▶ _WORK TO COMPLETE_
A: In the forum thread on prestressing strand as mild reinforcement, what use does Lion06 give for the non-prestressed cable?
B: Resume the forum thread on prestressing strand as mild reinforcement, starting after its final sentence.

▶ _TEXT SEGMENT_
- - - - - - -
But what if the strain is above fracture?

RE: Pre-stressing Strand as Mild Reinforcement

Lion06

(Structural)

(OP)

27 Dec 11 18:05

Why is that not what you want?  You don't need the concrete to reach 0.003, that's just the max that the code allows you to use.  If the steel reaches yield BEFORE the concrete reaches 0.003, then all is good, right?

RE: Pre-stressing Strand as Mild Reinforcement

yakpol

(Structural)

27 Dec 11 23:23

FRACTURE - not yield.

RE: Pre-stressing Strand as Mild Reinforcement

Lion06

(Structural)

(OP)

28 Dec 11 05:57

Who cares? The required moment is reached before then. The required moment capacity is reached b
BEFORE anything fractures.  The only thing the strain diagram is telling you is that the concrete doesn't crush first.  I've never seen any requirement to check steel strain against fracture.

The point I'm trying to make is that the steel will not see the strain associated with fracture, because the moment capacity (moment associated with steel strain reaching fpu) is achieved long before that.  

Your point is well taken, but I'm really only concerned with understanding if it's possible to develop the full breaking strength of a non-prestressed prestressing cable.  The use is chord reinforcement in a diaphragm.  It's common in precast construction to use very little steel (far below code minimums for flexural members) for chord reinforcement.  I've always seen mild steel, but I have a guy who wants to use non-prestressed cable.  I just want to make sure he's using the right cstrength for his calculation - i.e. 100% of fpu, not like 25% of fpu.
- - - - - - -
▶ _DATA ENTRIES_
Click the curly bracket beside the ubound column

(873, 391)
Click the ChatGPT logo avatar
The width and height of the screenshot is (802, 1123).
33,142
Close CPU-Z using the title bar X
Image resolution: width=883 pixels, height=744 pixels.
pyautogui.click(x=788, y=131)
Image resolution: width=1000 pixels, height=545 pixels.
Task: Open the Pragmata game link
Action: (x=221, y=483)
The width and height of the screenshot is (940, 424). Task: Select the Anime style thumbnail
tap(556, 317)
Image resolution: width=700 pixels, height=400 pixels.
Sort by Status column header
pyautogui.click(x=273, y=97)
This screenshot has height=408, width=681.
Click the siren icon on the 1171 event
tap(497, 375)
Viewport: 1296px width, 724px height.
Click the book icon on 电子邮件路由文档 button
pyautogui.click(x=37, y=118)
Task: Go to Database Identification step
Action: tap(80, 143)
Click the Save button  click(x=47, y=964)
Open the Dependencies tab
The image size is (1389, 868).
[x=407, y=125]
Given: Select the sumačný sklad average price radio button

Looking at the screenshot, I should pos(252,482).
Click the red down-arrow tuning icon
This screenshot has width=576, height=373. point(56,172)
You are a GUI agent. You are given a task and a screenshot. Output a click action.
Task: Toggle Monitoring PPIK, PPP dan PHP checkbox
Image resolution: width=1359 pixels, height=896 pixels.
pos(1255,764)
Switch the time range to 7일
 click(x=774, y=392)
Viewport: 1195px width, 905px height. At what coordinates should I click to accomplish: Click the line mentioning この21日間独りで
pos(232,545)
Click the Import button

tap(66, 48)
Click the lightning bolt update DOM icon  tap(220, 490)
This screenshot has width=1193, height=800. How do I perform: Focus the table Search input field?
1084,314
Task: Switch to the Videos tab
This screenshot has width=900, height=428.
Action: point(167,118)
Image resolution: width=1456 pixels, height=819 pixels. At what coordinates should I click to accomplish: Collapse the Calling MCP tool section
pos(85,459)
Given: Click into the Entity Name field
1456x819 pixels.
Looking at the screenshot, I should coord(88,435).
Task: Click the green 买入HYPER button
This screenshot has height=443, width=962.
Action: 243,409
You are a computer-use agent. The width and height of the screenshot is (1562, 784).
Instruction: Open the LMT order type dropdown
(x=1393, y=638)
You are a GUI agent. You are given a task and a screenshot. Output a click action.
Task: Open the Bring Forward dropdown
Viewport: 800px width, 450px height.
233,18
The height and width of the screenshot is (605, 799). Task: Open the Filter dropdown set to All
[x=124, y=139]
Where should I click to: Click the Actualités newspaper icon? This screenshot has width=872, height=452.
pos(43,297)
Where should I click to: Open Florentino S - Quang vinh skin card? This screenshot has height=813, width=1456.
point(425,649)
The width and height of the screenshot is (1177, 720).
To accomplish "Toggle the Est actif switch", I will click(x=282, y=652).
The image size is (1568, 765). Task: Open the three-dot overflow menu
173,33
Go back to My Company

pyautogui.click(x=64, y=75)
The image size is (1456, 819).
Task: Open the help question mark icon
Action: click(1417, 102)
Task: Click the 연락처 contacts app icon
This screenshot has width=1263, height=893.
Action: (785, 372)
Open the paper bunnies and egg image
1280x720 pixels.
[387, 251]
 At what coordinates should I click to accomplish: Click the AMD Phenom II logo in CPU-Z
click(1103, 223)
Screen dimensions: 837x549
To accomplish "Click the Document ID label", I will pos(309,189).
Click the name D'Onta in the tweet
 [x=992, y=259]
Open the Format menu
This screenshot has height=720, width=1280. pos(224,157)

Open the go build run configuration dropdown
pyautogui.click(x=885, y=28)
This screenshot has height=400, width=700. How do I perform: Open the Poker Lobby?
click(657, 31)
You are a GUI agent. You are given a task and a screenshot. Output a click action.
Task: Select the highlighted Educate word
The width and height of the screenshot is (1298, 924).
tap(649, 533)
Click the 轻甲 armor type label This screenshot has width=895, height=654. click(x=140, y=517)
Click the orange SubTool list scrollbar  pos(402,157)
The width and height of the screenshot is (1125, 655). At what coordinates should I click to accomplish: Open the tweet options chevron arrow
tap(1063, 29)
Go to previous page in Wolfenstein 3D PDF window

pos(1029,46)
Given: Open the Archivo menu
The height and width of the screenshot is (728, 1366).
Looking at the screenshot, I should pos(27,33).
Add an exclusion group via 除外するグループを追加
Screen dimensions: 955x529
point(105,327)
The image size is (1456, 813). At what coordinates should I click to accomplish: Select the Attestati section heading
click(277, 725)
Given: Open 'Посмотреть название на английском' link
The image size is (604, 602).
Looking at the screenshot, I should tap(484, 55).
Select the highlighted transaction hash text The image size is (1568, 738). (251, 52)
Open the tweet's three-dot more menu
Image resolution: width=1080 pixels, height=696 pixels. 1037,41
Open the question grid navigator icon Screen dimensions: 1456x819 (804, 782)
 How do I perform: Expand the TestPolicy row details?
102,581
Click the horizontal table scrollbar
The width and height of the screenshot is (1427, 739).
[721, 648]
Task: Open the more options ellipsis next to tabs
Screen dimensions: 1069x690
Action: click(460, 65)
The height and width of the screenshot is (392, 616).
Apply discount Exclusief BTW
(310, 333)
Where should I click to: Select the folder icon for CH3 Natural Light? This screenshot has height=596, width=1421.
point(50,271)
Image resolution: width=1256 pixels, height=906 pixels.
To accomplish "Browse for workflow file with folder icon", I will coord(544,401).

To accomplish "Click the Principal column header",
- - - - - - -
▶ _ANSWERS PER TASK_
A: Chord reinforcement in a diaphragm.

B:
RE: Pre-stressing Strand as Mild Reinforcement

RFreund

(Structural)

28 Dec 11 07:59
I don't understand the counter-argument. Is it that the steel is not ductile and will fracture instead of yielding therefore making this a 'brittle' failure state similar to the crushing of the concrete?   

Lion's point IMO is well made if the steel yields before the concrete crushes then the design is ductile. You then limit the capacity of the member to the yield strength of the steel (and verify that the steel yields first).I don't understand the counter-argument. Is it that the steel is not ductile and will fracture instead of yielding therefore making this a 'brittle' failure state similar to the crushing of the concrete?

EIT

RE: Pre-stressing Strand as Mild Reinforcement

Lion06

(Structural)

(OP)

28 Dec 11 09:12

Another way of verbalizing my point is that at some point before the concrete crushes (just at some point, I don't really care when) the steel will reach its full fpu.  Then in the nominal moment capacity I can use the full breaking strength.   

RE: Pre-stressing Strand as Mild Reinforcement

yakpol

(Structural)

28 Dec 11 10:11

Lion6,
Assuming that you check against fracture strain, the cracking of concrete in tensile zone still remains a issue. Typically steel stress associated with allowble crack width is below 36 ksi.
Also, search the papers and make sure the bond between strand and concrete at high stress level is still there. The codes do not cover this stress range.

RE: Pre-stressing Strand as Mild Reinforcement

Lion06

(Structural)

(OP)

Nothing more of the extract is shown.